Dum spiro, spero (СИ) - Страница 2
- Ну хоть что-нибудь о ней известно? – с надеждой спрашивает Порция.
- Нет. Дворец хорошо охраняется, добраться туда пока нет никакой возможности. Мы ничего не знаем ни о Китнисс, ни о Финнике. Кроме того, что они живы, разумеется.
- Откуда такая уверенность? – ледяным голосом осведомляется Джоанна.
- Будь они убиты, об этом узнал бы весь Панем. Я уверен в этом, - хорошо поставленным голосом сообщает Боггс, один из подчиненных Койн.
- Может быть, мы все же посмотрим, а потом уже будем обсуждать возможные концы этой истории? – гневно интересуется Гейл, прерывая наш разговор.
Как это ни странно, он прав. Я вновь перевожу взгляд на экран. Китнисс и Цезарь уже обменялись приветствиями. И сейчас начнётся самое интересное…
========== Глава 2. ==========
- Добрый вечер, Китнисс!
- Здравствуй, Цезарь. Готова поспорить на что угодно, ты не ожидал меня здесь увидеть.
- Ну почему же? Я всегда в тебя верил. Как и верил в то, что ты приложишь все усилия, чтобы сейчас здесь сидел совсем другой человек, - напрямик заявляет Цезарь, смотря Китнисс прямо в глаза. В его собственных, темно-синих, скрывается сочувствие. Видимо, он знает, что происходит на самом деле, он явно не рад, что вынужден задавать провокационные вопросы.

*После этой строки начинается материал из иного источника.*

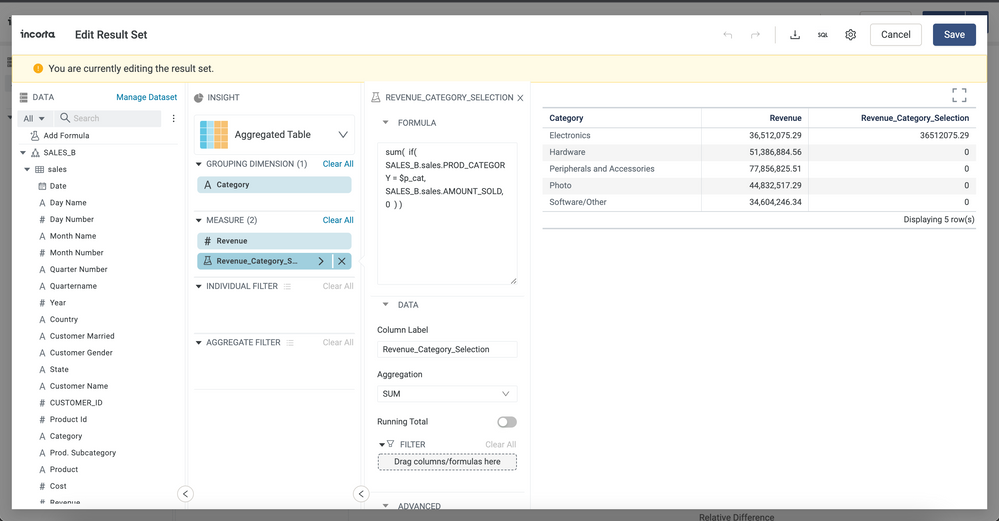Click the redo arrow icon
Image resolution: width=999 pixels, height=521 pixels.
pyautogui.click(x=755, y=35)
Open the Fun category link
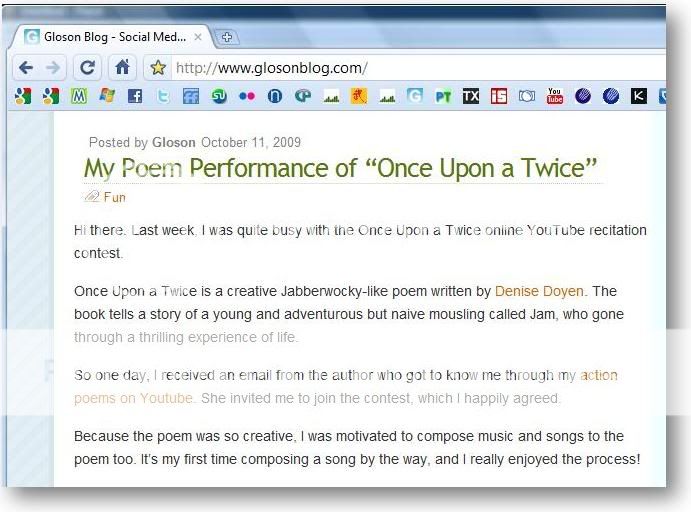Viewport: 691px width, 512px height. click(x=114, y=197)
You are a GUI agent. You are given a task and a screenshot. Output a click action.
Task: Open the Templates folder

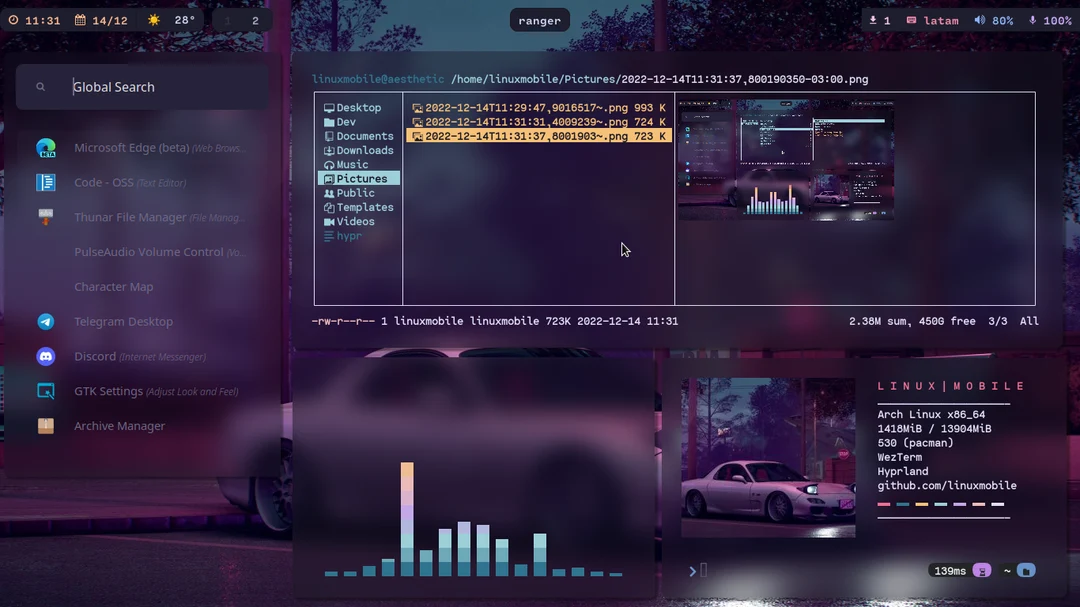(364, 207)

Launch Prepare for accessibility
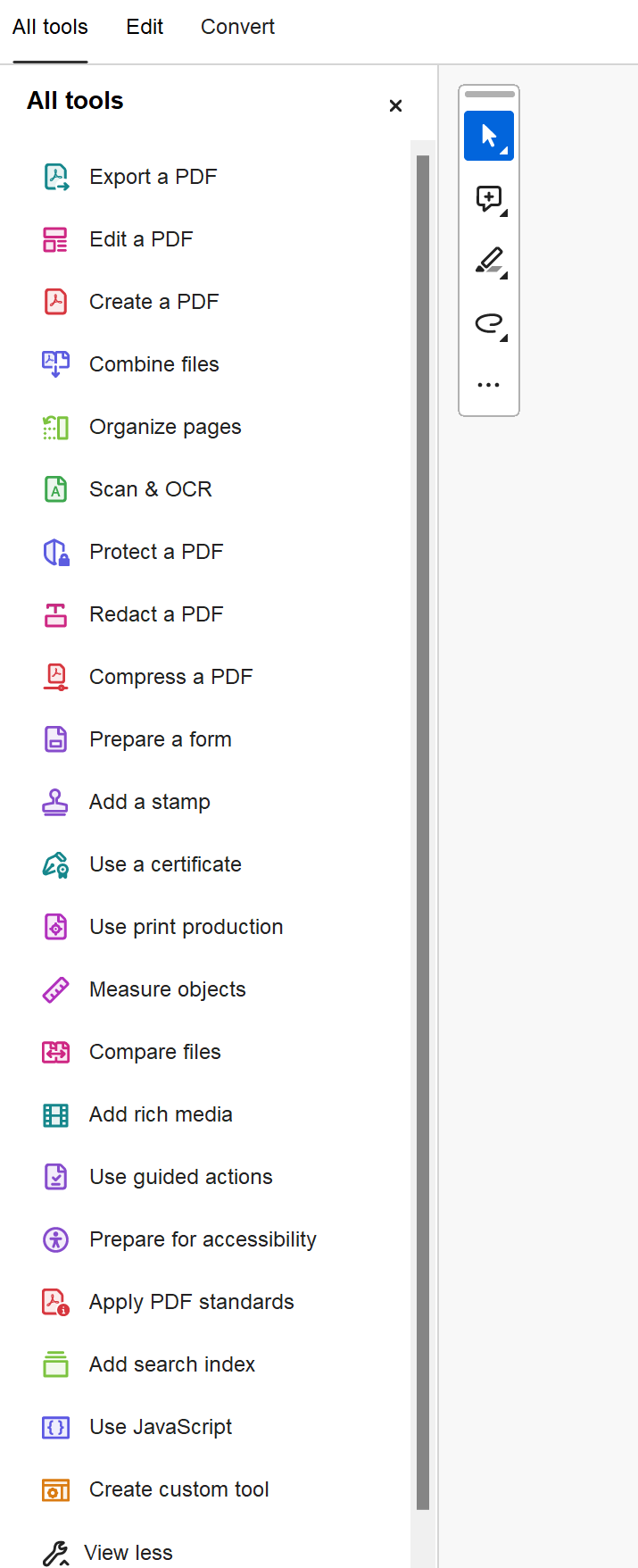click(203, 1239)
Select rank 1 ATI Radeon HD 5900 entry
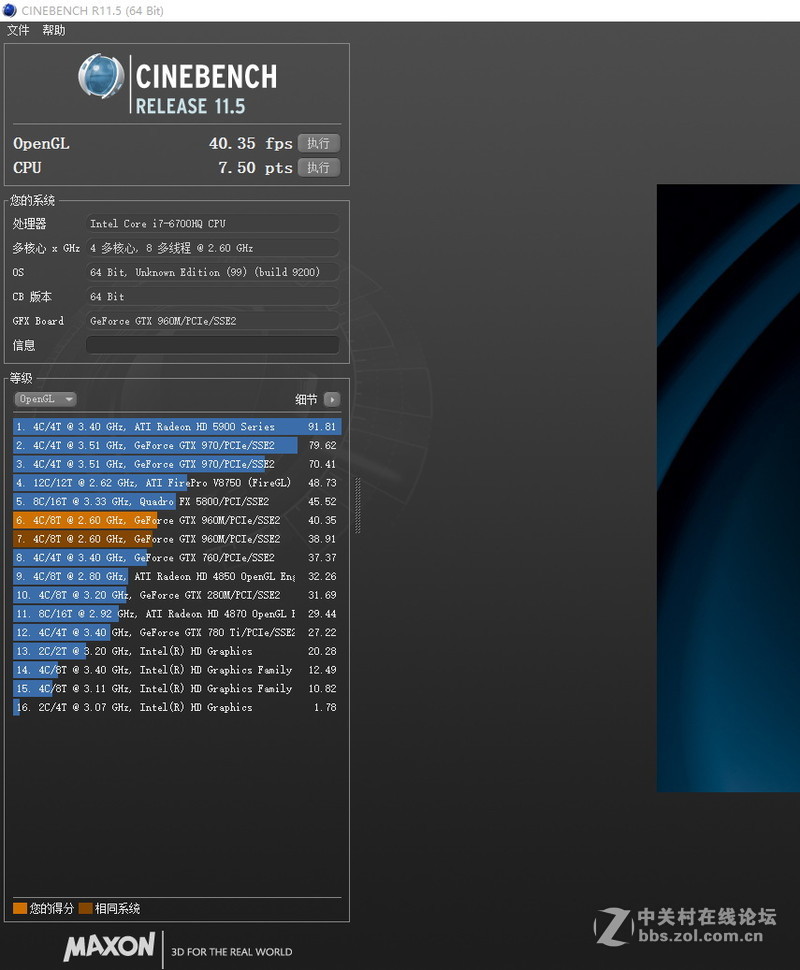Image resolution: width=800 pixels, height=970 pixels. click(176, 427)
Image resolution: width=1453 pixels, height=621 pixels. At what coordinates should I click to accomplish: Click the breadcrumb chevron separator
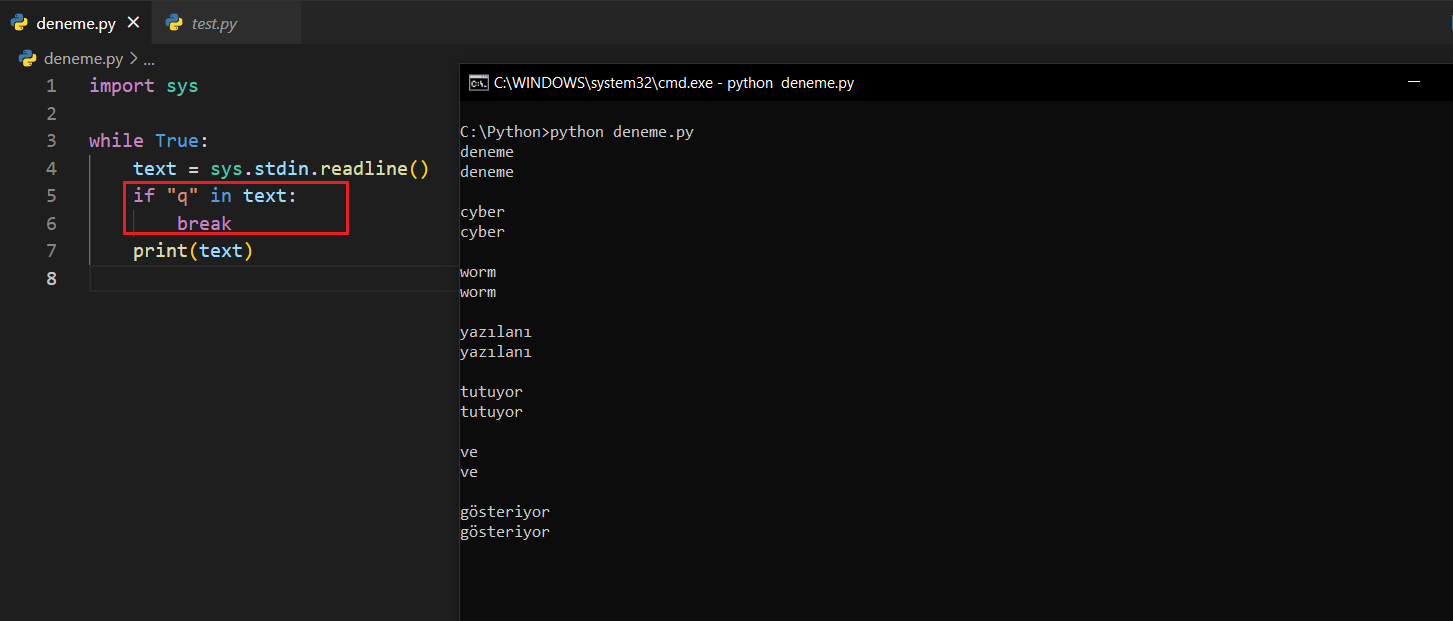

- Да, но только вот у кое-кого были совсем другие планы, - отзывается Китнисс, отвечая не слишком ясно. То ли она имеет ввиду меня, то ли Хеймитча и остальных трибутов, а может, намекает на президента Сноу. Сейчас никто, кроме самой Китнисс, не знает истинного смысла этой фразы.
Они обмениваются еще парой банальных вопросов. Во время них мы точно ничего не узнаем, поэтому можем отвлечься на обсуждение.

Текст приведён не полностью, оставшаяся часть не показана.